As we move towards March, the end of the tax year is in sight. That means different things to different people. One of those things could be topping up pensions. Getting your money paid into your pension and getting those tax relief benefits is wonderful. If you don’t use your tax allowance, you will indeed lose it. So let’s have at a look at the importance of topping up pensions before the end of the tax year and what you need to know.
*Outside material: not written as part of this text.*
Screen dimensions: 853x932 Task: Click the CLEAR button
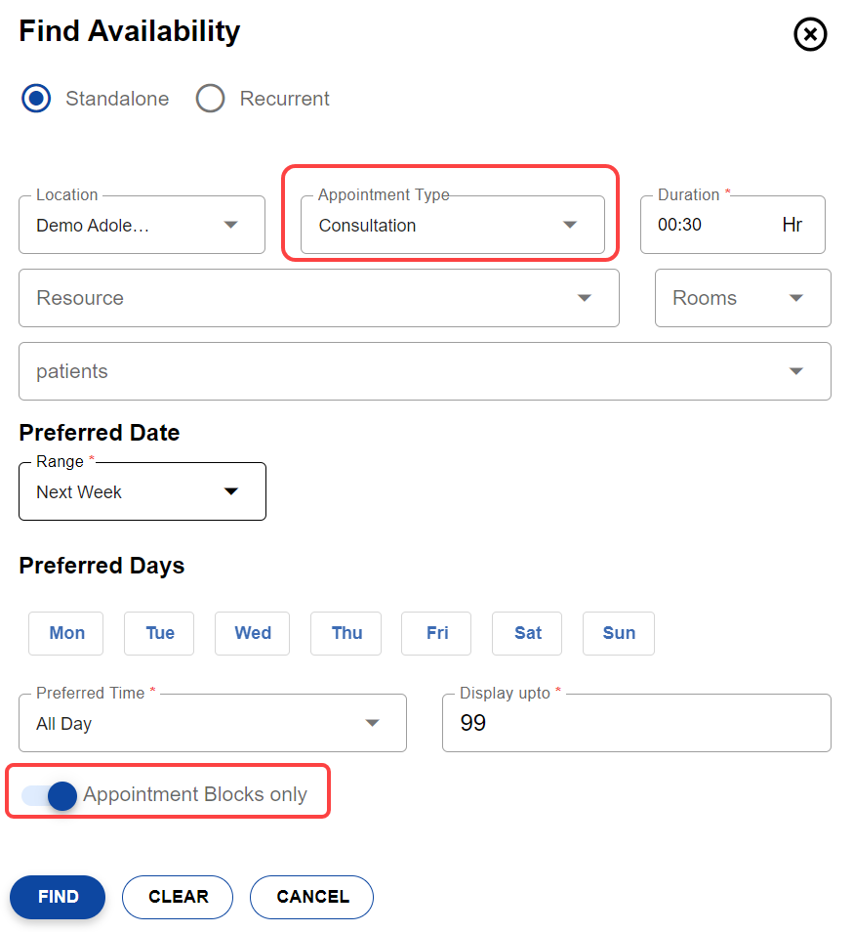coord(178,897)
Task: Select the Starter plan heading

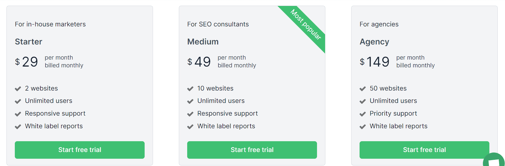Action: click(29, 42)
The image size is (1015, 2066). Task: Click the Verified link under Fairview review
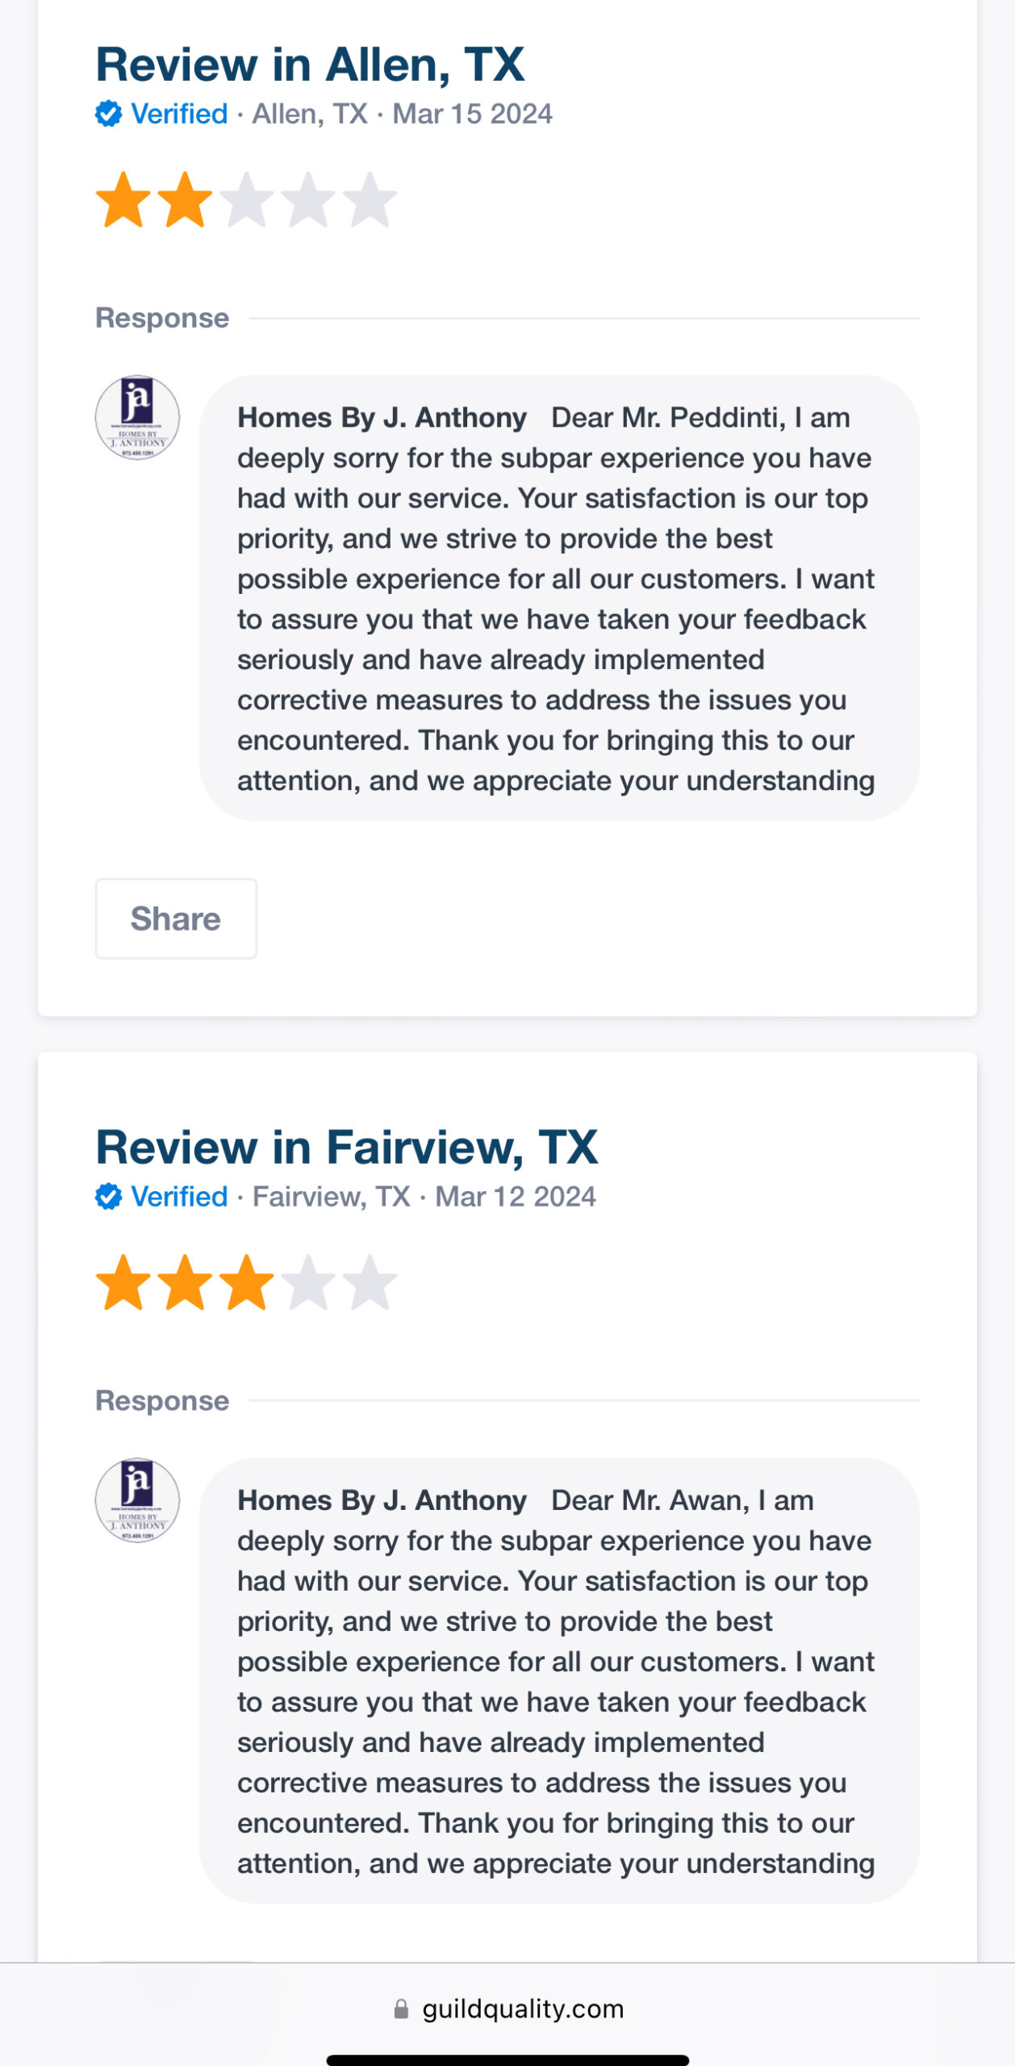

How Much Is The Pension Lifetime Allowance?
Your Personal Pensions
Everyone is entitled to the state pension, as long as they have a certain number of qualifying years. It’s all to do with your National Insurance payments and you will need 10 years in order to get any state pension, 30 years for full. The full state pension is currently just shy of £180 a week. It works out at just under £10k a year. Is that enough for you to live on? For you to be comfortable during your retirement and actually enjoy the things you wish to do with your twilight years?
Don’t forget, some people will be entitled to workplace pensions, where your employer pays in when you make contributions. If it’s not, you might want to consider a personal pension. This is where you can set up your own pension plan from a range of providers and hopefully see your fund grow over the years. You have an allowance every year that you can put into pensions and claim tax relief on. This allowance is in place for the tax year and then is gone if you do not use it. Should you want to be topping up pensions to make the most of your allowance, you need to start thinking about it before the end of the tax year.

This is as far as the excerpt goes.